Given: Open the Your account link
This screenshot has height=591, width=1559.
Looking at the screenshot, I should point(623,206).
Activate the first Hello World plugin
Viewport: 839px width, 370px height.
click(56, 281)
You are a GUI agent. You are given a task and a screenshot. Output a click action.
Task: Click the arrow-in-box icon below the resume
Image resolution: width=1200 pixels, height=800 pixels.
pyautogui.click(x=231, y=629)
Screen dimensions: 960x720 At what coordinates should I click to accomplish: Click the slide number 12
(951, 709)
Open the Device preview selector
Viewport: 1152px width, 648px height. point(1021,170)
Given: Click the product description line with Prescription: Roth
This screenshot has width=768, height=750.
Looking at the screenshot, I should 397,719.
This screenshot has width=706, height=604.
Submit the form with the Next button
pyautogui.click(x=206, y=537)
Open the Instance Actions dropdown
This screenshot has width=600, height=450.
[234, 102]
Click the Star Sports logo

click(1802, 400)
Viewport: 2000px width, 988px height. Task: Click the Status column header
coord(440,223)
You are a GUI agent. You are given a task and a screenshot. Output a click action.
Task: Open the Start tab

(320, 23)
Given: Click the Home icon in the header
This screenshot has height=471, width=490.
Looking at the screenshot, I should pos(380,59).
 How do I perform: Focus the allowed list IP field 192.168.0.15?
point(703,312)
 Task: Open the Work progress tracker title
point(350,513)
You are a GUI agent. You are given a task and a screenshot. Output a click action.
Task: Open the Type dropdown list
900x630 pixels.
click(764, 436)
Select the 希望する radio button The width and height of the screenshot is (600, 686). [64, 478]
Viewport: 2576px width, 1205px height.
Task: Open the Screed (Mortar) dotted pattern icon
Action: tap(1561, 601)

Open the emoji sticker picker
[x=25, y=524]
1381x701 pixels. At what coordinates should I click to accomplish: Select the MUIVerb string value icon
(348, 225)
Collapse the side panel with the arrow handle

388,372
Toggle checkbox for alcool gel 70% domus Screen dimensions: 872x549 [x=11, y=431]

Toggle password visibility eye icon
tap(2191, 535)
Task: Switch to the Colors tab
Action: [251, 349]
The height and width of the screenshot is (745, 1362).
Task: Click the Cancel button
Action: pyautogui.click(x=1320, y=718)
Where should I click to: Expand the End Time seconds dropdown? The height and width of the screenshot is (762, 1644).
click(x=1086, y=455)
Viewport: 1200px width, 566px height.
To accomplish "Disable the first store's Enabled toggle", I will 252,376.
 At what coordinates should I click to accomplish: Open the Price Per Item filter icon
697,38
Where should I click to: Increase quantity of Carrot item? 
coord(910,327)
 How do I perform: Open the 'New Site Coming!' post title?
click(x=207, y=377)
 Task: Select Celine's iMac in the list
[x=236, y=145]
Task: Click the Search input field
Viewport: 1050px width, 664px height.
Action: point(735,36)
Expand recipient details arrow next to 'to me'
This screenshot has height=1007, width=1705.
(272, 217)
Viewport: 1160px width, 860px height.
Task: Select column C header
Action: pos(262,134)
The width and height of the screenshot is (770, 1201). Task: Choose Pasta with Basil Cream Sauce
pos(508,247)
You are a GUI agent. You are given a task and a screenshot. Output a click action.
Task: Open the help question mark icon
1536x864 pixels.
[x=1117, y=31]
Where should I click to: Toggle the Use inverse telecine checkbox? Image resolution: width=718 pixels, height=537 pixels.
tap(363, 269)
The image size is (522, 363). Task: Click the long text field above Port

________________________

Please output each entry above exactly, leaving nothing out.

Given: Open the Your account link
This screenshot has height=591, width=1559.
Looking at the screenshot, I should point(623,206).
Activate the first Hello World plugin
Viewport: 839px width, 370px height.
click(56, 281)
You are a GUI agent. You are given a task and a screenshot. Output a click action.
Task: Click the arrow-in-box icon below the resume
Image resolution: width=1200 pixels, height=800 pixels.
pyautogui.click(x=231, y=629)
Screen dimensions: 960x720 At what coordinates should I click to accomplish: Click the slide number 12
(951, 709)
Open the Device preview selector
Viewport: 1152px width, 648px height. point(1021,170)
Given: Click the product description line with Prescription: Roth
This screenshot has width=768, height=750.
Looking at the screenshot, I should 397,719.
This screenshot has width=706, height=604.
Submit the form with the Next button
pyautogui.click(x=206, y=537)
Open the Instance Actions dropdown
This screenshot has width=600, height=450.
[234, 102]
Click the Star Sports logo

click(1802, 400)
Viewport: 2000px width, 988px height. Task: Click the Status column header
coord(440,223)
You are a GUI agent. You are given a task and a screenshot. Output a click action.
Task: Open the Start tab

(320, 23)
Given: Click the Home icon in the header
This screenshot has height=471, width=490.
Looking at the screenshot, I should pos(380,59).
 How do I perform: Focus the allowed list IP field 192.168.0.15?
point(703,312)
 Task: Open the Work progress tracker title
point(350,513)
You are a GUI agent. You are given a task and a screenshot. Output a click action.
Task: Open the Type dropdown list
900x630 pixels.
click(764, 436)
Select the 希望する radio button The width and height of the screenshot is (600, 686). [64, 478]
Viewport: 2576px width, 1205px height.
Task: Open the Screed (Mortar) dotted pattern icon
Action: tap(1561, 601)

Open the emoji sticker picker
[x=25, y=524]
1381x701 pixels. At what coordinates should I click to accomplish: Select the MUIVerb string value icon
(348, 225)
Collapse the side panel with the arrow handle

388,372
Toggle checkbox for alcool gel 70% domus Screen dimensions: 872x549 [x=11, y=431]

Toggle password visibility eye icon
tap(2191, 535)
Task: Switch to the Colors tab
Action: [251, 349]
The height and width of the screenshot is (745, 1362).
Task: Click the Cancel button
Action: pyautogui.click(x=1320, y=718)
Where should I click to: Expand the End Time seconds dropdown? The height and width of the screenshot is (762, 1644).
click(x=1086, y=455)
Viewport: 1200px width, 566px height.
To accomplish "Disable the first store's Enabled toggle", I will 252,376.
 At what coordinates should I click to accomplish: Open the Price Per Item filter icon
697,38
Where should I click to: Increase quantity of Carrot item? 
coord(910,327)
 How do I perform: Open the 'New Site Coming!' post title?
click(x=207, y=377)
 Task: Select Celine's iMac in the list
[x=236, y=145]
Task: Click the Search input field
Viewport: 1050px width, 664px height.
Action: point(735,36)
Expand recipient details arrow next to 'to me'
This screenshot has height=1007, width=1705.
(272, 217)
Viewport: 1160px width, 860px height.
Task: Select column C header
Action: pos(262,134)
The width and height of the screenshot is (770, 1201). Task: Choose Pasta with Basil Cream Sauce
pos(508,247)
You are a GUI agent. You are given a task and a screenshot. Output a click action.
Task: Open the help question mark icon
1536x864 pixels.
[x=1117, y=31]
Where should I click to: Toggle the Use inverse telecine checkbox? Image resolution: width=718 pixels, height=537 pixels.
tap(363, 269)
The image size is (522, 363). Task: Click the long text field above Port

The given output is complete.